A friend of mine told me that he reckoned in 10 years time there won't be a need for programmers because there will be templates that any joe bloggs can use to create the application that they want.

Do other people think this?

Ladyhawk. [idea]
** ASP/VB/Java Programmer **
 
The notion that any sort of application development environment could produce code to solve 100% of business issues would mean that the developers of such an application have taken into consideration every business rule and variation upon variation of business rules / other constraints that may or may not arise in the course of developing an application.

Pretty absurd really, it might be possible to develop an application builder that could conceivably build applications to resolve perhaps 10, 15% of programming issues (I think they call it Microsoft Excel) but an application that could write any application past, present and future is simply not realistic.
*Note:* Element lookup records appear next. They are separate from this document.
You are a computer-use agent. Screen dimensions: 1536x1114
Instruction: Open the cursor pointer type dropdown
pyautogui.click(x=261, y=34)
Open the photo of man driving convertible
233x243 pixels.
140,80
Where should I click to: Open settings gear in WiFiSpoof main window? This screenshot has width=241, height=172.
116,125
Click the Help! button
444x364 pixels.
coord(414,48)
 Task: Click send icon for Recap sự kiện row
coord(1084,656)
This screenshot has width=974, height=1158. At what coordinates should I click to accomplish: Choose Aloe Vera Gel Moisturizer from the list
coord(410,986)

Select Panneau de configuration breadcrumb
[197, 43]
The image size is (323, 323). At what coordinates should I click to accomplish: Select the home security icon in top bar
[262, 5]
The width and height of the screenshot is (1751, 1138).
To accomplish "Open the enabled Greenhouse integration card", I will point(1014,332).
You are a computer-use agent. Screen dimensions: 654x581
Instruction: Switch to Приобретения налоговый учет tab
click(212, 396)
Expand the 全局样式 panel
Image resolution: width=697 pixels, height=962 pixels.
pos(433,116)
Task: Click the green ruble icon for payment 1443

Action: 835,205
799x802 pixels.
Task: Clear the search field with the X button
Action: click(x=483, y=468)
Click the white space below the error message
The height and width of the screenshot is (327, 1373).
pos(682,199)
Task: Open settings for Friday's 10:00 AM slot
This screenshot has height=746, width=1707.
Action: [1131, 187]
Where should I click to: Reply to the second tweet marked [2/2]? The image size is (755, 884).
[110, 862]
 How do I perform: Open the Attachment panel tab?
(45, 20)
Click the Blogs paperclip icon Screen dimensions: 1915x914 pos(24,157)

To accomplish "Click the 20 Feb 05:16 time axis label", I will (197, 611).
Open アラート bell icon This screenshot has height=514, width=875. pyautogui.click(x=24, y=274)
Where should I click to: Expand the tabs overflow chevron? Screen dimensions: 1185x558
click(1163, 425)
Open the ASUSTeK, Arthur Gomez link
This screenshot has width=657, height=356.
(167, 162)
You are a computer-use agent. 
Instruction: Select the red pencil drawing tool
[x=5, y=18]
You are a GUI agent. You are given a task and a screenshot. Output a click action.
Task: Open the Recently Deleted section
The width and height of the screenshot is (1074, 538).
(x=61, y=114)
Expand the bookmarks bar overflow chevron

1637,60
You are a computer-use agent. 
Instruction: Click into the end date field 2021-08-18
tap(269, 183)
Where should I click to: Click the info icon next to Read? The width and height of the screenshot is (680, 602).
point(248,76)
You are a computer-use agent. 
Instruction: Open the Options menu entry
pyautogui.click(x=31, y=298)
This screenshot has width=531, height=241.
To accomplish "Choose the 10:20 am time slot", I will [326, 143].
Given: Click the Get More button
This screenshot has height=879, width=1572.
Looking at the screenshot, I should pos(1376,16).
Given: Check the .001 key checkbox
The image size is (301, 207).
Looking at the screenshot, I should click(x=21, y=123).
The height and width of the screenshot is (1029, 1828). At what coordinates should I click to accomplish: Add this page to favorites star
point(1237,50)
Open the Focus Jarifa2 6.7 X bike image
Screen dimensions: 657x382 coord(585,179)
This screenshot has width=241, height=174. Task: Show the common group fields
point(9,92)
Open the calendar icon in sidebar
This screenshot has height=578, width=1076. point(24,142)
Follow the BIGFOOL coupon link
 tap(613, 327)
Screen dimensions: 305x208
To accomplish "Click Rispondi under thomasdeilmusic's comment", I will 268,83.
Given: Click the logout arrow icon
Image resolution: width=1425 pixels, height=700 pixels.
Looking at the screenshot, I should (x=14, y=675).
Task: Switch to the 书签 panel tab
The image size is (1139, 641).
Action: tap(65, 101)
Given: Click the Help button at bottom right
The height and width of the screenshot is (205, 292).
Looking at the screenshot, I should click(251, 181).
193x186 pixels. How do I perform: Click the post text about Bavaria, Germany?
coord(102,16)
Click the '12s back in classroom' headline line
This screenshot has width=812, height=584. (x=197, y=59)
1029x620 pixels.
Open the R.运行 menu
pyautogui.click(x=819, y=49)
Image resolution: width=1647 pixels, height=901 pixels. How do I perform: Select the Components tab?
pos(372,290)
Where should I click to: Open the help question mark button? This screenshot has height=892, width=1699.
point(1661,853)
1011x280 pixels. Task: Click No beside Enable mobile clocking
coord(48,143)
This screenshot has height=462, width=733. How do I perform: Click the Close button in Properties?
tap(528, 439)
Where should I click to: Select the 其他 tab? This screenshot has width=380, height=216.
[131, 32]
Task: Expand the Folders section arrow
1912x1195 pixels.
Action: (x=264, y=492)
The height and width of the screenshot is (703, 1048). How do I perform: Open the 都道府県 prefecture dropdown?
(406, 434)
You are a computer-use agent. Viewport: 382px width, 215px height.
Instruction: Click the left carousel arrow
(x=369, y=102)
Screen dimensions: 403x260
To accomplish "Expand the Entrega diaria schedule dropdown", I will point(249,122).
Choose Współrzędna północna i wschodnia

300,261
I liked the "Industry" title...
 
It may not necessarily be one application. The idea was (according to my friend) that Microsoft would go to all of the industries (for example engineering) and create templates for that industry. That industry could then use those templates and just "tweak" them as required. I know the whole idea is a bit absurd (my friend is not actually in the computing industry - obviously), but it did make me think. I can't see Microsoft destroying it's market of millions of programmers by creating templates which would reduce the number of people using their products.

I liked Industry better but it probably wasn't that descriptive.

Ladyhawk. [idea]
** ASP/VB/Java Programmer **
 
The idea of 'templates' is perfectly valid, not to mention already in existence in nearly everything we do from create a HTML page in Dreamweaver to building the outline of a C++ app using a UML modelling program. It's really the 'tweaking' that you mention that we already do and call 'programming'.

For example, say we set about building an activeX control for a web-site... we fire up VB, select the 'ActiveX OCX' project option and already 90% of our application is already written. Drag two text boxes, three labels and a button onto the form and another 9% is written.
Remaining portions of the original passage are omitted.